Genus of flowering plants

Grazielia is a genus of South American flowering plants in the family Asteraceae.

The genus is named for Brazilian botanist Graziela Maciel Barroso.

All the known species are native to Brazil.
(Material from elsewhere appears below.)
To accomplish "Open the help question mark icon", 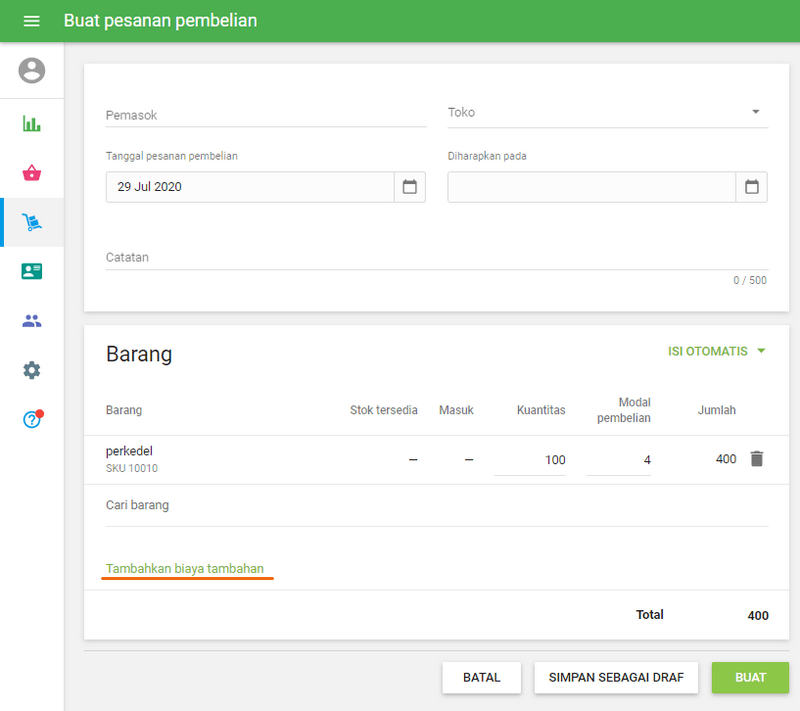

Grazielia intermedia occurs also in Paraguay, G. serrata also in Uruguay, Paraguay, and Argentina.

==Species==
According to Global Compositae Checklist:

- Grazielia bishopii R.M.King & H.Rob.
- Grazielia dimorpholepis (Baker) R.M.King & H.Rob.
- Grazielia gaudichaudeana (DC.) R.M.King & H.Rob.
- Grazielia intermedia (DC.) R.M.King & H.Rob.
- Grazielia mollicoma (B.L.Rob.) R.M.King & H.Rob.
- Grazielia mollissima (Sch.Bip. ex Baker) R.M.King & H.Rob.
- Grazielia multifida (DC.) R.M.King & H.Rob.
- Grazielia nummularia (Hook. & Arn.) R.M.King & H.Rob.
- Grazielia schultzii R.M.King & H.Rob.
- Grazielia serrata (Spreng.) R.M.King & H.Rob.

Kew also lists:
- Grazielia brevipetiolata (Sch.Bip. ex Baker) R.M.King & H.Rob.
- Grazielia coriacea (R.M.King & H.Rob.) R.M.King & H.Rob.